ITBench-AA SRE overview:
59 total SRE tasks: 40 public tasks and 19 new pending tasks Each task provides a Kubernetes incident snapshot that includes alerts, events, traces, metrics, logs, and application topology. The model should identify a minimal set of independent root cause Kubernetes entities that are causing the incident. Failures span common SRE failure modes, including infrastructure, service, application, and chaos-injected incidents such as resource quota exhaustion, rollout failures, connection pool exhaustion, and network partitions. Methodology details: Agent harness: Each task is solved by a model running in the open-source Stirrup reference harness with shell access to a sandboxed file system containing associated logs and snapshots. Limit of 100 turns per task, 3 repeats per task. The model and agent submit a list of root cause entities (Kubernetes deployments, services, pods, etc.) that may have caused the incident. Each submission is compared to a ground truth set of root causes provided by IBM. Scoring uses the average precision at perfect recall. If the model misses any of the root causes, it receives a score of 0.0 for that iteration. If you identify them all, you are given a score equal to its accuracy, i.e. the proportion of submitted entities that are the actual root cause, i.e. true positives / (true positives + false positives). The heading score is the average of 59 tasks × 3 repetitions. The harness (stirrup) is kept constant across all models evaluated, allowing apples-to-apples comparisons between models.
highlights
The task requires the agent to examine a snapshot of a Kubernetes incident through shell commands and send structured JSON diagnostics that identify the responsible root cause entity. In one public SRE task, the agent recognizes the failures faced by users in the front-end path. Inspect offline snapshots using shell commands. Upon reviewing the alert, an incident window will appear and traces/logs will narrow down the front-end traffic failure. The topology identifies the affected services, and the Kubernetes manifest reveals the network policy blocking the front end. A successful diagnosis identifies the responsible root cause entity (otel-demo/NetworkPolicy/frontend-block-all-ports).

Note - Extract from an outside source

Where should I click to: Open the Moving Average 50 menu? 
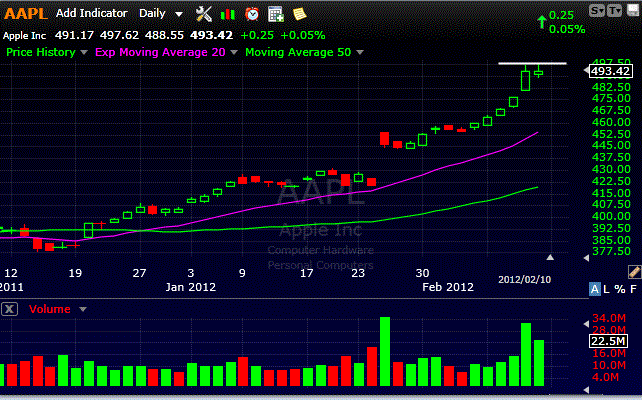pos(357,52)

More turns does not necessarily mean a better answer. Models that submit additional contributing entities beyond the true root cause are penalized. Even if you identify the correct root cause, adding upstream mechanisms (such as chaotic mesh controllers) or co-occurring symptoms will still count as false positives for recall gate accuracy. This is why some models with longer trajectories perform worse than more concise models. Gemini 3.1 Pro Preview averages 83 turns and scores 30%, while Gemma 4 31B (Reasoning) averages 58 turns and scores 37%.


The open weight model is at the forefront of ITBench-AA SRE cost. Gemma 4 31B (Reasoning) scores 37% at $0.14 per task, outperforming Gemini 3.1 Pro Preview ($2.23 per task, 30%) in both score and cost. GLM-5.1 (Reasoning) scores 40% at $1.23 per task, comparable to Gemini 3.5 Flash (High) ($1.70) in low-cost scores. Claude Opus 4.7 (Adaptive Reasoning, Max Effort) leads the leaderboard with 47%, but is the most expensive at $5.38 per task.

ITBench-AA is built on the ITBench benchmark in partnership with @IBM.